What the task requires |
Return, with no changes, the part of the data below that opens with the line containing "Select the heading" and closes with the line containing "point(119,296)", including both of those lines.

(Element and text location data)
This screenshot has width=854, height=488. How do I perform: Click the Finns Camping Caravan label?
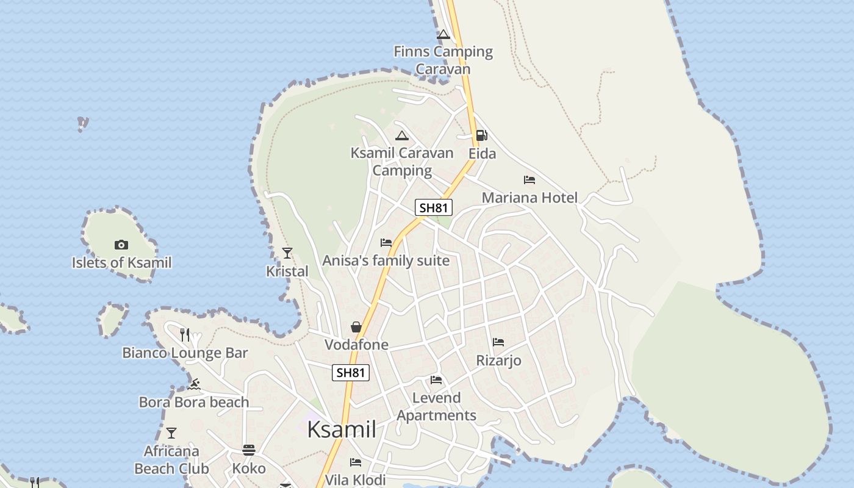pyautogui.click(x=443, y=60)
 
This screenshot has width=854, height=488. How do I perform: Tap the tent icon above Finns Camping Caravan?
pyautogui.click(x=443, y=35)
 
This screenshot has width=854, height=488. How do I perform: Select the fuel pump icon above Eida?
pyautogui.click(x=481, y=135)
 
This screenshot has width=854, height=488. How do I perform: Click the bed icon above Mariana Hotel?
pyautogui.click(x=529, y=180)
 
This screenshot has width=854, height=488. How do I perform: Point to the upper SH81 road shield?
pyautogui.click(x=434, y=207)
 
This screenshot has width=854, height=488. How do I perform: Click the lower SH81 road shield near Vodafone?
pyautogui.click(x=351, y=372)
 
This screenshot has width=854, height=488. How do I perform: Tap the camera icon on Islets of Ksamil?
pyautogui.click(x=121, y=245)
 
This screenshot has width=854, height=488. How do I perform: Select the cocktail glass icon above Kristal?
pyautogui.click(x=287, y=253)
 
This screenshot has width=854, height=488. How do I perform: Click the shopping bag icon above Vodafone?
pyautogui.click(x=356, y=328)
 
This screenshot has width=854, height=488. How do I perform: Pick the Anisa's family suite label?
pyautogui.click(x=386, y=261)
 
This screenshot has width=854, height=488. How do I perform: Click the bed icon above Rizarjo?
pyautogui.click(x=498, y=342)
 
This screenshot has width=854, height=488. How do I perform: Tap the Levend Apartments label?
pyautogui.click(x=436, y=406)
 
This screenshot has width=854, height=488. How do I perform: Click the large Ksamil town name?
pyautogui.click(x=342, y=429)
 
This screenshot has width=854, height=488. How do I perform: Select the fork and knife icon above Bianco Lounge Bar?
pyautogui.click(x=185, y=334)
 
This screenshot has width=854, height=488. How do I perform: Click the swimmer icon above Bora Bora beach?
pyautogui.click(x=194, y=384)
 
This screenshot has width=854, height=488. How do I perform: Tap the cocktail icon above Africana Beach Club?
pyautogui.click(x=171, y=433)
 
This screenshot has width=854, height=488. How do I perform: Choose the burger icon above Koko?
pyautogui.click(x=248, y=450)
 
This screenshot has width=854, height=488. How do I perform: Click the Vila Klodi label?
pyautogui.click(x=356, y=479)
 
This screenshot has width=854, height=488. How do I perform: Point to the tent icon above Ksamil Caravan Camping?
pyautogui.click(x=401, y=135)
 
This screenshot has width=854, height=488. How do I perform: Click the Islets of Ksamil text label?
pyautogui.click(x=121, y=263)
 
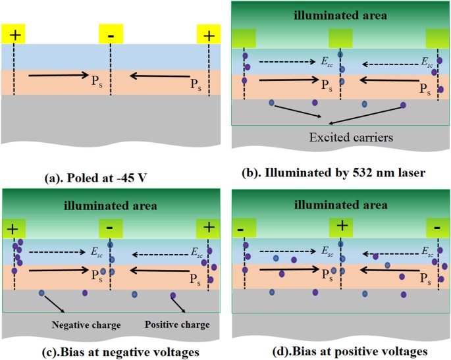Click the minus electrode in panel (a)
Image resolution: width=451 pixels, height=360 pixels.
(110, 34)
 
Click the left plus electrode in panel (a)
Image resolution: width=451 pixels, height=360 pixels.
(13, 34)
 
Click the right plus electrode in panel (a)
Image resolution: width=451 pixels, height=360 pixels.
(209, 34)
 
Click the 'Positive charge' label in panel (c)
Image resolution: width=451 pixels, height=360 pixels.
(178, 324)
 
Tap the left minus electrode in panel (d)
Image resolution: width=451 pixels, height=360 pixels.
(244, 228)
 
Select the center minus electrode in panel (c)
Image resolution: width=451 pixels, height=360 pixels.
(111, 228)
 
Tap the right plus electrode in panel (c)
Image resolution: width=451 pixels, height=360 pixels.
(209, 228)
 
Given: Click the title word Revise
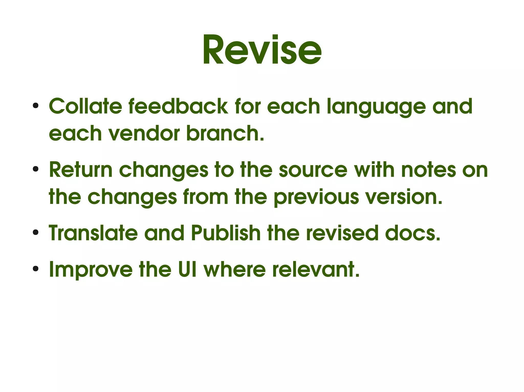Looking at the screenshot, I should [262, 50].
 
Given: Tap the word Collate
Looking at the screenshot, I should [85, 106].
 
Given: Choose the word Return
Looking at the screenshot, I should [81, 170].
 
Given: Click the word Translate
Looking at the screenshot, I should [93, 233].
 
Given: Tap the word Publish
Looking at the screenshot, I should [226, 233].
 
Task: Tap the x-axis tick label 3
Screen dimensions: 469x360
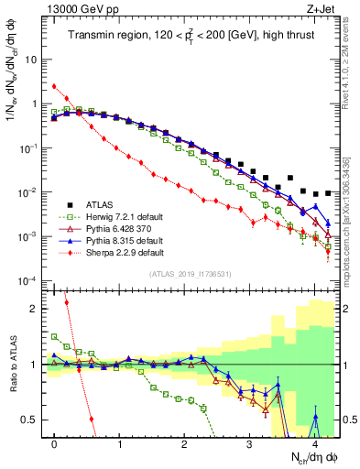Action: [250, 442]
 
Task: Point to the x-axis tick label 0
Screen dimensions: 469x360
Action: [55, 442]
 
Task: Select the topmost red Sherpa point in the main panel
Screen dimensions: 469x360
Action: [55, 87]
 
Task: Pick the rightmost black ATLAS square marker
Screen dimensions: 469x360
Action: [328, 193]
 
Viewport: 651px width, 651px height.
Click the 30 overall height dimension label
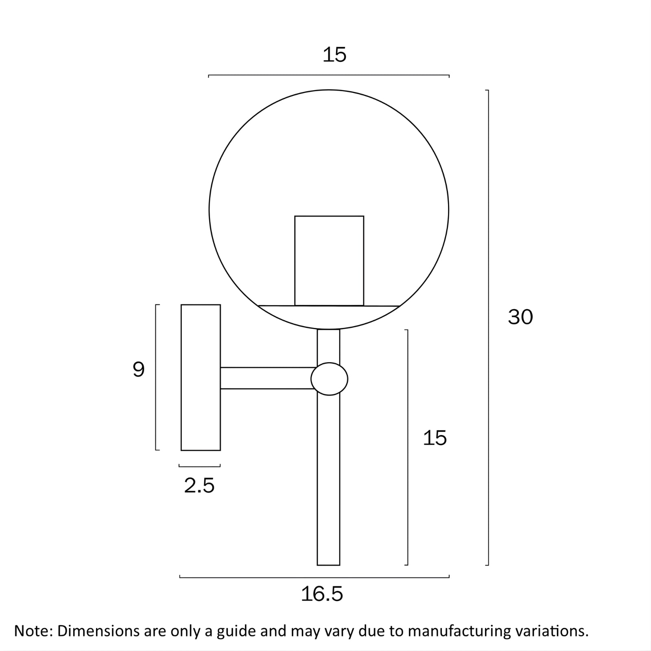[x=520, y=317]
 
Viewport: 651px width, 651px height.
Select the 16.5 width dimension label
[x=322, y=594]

--

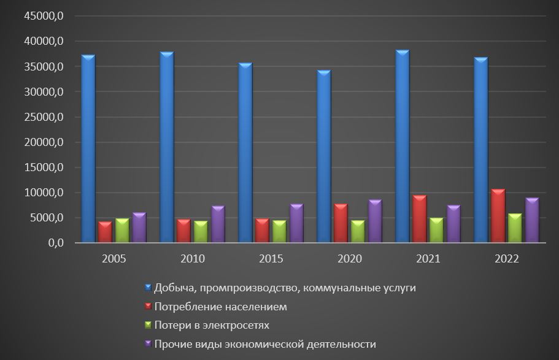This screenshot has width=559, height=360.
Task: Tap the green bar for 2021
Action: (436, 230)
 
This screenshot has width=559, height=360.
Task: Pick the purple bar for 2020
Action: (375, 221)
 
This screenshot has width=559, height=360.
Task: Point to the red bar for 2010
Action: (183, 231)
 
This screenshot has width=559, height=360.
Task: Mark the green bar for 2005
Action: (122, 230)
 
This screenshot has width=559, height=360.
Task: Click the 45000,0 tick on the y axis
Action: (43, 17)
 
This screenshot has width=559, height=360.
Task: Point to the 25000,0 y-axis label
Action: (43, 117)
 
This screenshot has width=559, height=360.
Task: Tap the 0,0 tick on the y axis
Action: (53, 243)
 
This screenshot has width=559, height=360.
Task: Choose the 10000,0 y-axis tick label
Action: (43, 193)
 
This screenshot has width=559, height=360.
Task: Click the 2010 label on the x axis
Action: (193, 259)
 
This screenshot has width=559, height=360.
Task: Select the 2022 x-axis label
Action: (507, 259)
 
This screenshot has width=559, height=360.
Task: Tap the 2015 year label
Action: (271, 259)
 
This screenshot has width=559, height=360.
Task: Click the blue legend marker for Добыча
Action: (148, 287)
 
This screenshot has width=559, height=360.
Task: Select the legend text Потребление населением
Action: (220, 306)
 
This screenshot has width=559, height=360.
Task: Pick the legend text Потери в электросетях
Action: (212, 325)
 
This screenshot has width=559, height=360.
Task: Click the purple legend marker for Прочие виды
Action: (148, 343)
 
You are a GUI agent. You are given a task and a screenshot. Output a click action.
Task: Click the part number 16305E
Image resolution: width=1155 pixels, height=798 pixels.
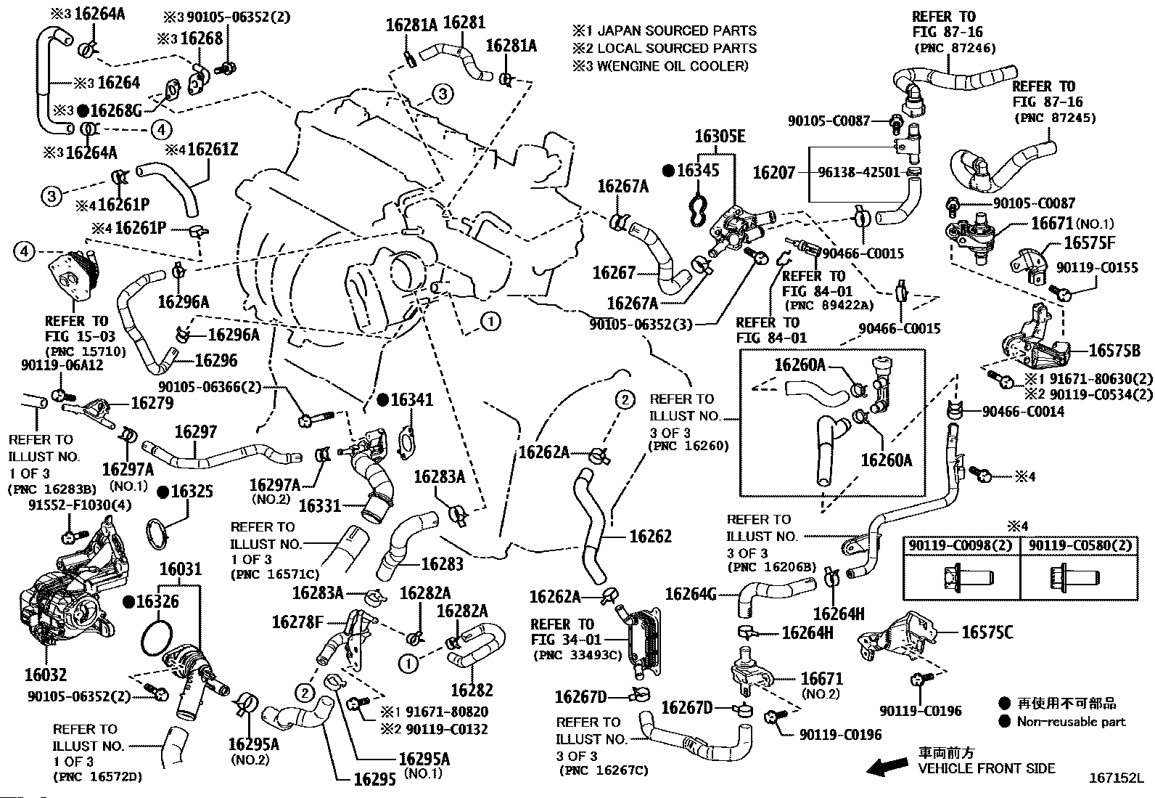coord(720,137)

==

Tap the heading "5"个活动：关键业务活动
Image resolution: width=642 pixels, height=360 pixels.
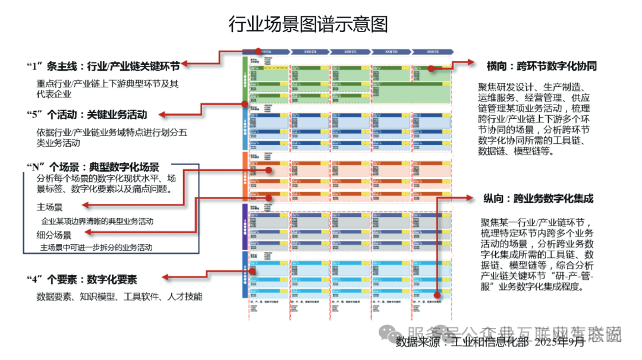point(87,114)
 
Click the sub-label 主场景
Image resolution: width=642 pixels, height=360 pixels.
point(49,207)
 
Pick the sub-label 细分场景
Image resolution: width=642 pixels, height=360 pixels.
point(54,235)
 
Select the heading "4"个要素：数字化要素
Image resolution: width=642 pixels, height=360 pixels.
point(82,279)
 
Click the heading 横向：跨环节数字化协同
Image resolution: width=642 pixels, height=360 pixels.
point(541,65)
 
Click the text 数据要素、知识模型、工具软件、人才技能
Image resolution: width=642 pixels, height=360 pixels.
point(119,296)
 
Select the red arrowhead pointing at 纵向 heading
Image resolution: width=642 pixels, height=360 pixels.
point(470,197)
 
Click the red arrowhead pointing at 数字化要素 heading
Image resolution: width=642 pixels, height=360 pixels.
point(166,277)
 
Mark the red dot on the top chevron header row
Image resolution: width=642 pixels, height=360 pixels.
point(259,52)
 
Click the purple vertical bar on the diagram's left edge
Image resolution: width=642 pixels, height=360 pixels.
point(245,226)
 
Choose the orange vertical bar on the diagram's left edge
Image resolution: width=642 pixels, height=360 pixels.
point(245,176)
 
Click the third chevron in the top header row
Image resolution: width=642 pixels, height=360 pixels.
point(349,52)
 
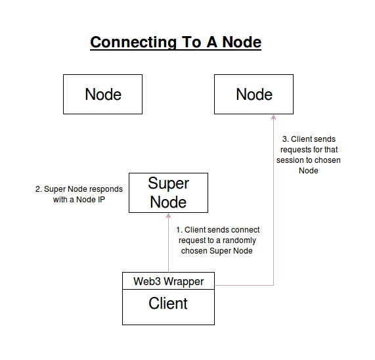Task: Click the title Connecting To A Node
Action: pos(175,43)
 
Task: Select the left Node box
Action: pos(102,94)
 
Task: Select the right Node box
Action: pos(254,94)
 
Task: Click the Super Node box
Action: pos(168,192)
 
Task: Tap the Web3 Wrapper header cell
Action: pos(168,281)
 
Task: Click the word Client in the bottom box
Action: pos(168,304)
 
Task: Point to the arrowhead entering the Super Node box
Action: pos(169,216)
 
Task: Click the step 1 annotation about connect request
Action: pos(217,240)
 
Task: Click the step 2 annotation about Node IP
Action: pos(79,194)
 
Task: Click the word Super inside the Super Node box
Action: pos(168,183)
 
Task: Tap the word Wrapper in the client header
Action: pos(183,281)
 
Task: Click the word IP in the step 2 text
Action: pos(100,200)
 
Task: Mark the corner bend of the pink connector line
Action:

Completed task |
Select the heading "4"个要素：数字化要素
Image resolution: width=642 pixels, height=360 pixels.
point(82,279)
 
Click the heading 横向：跨环节数字化协同
Image resolution: width=642 pixels, height=360 pixels.
point(541,65)
 
Click the text 数据要素、知识模型、工具软件、人才技能
Image resolution: width=642 pixels, height=360 pixels.
point(119,296)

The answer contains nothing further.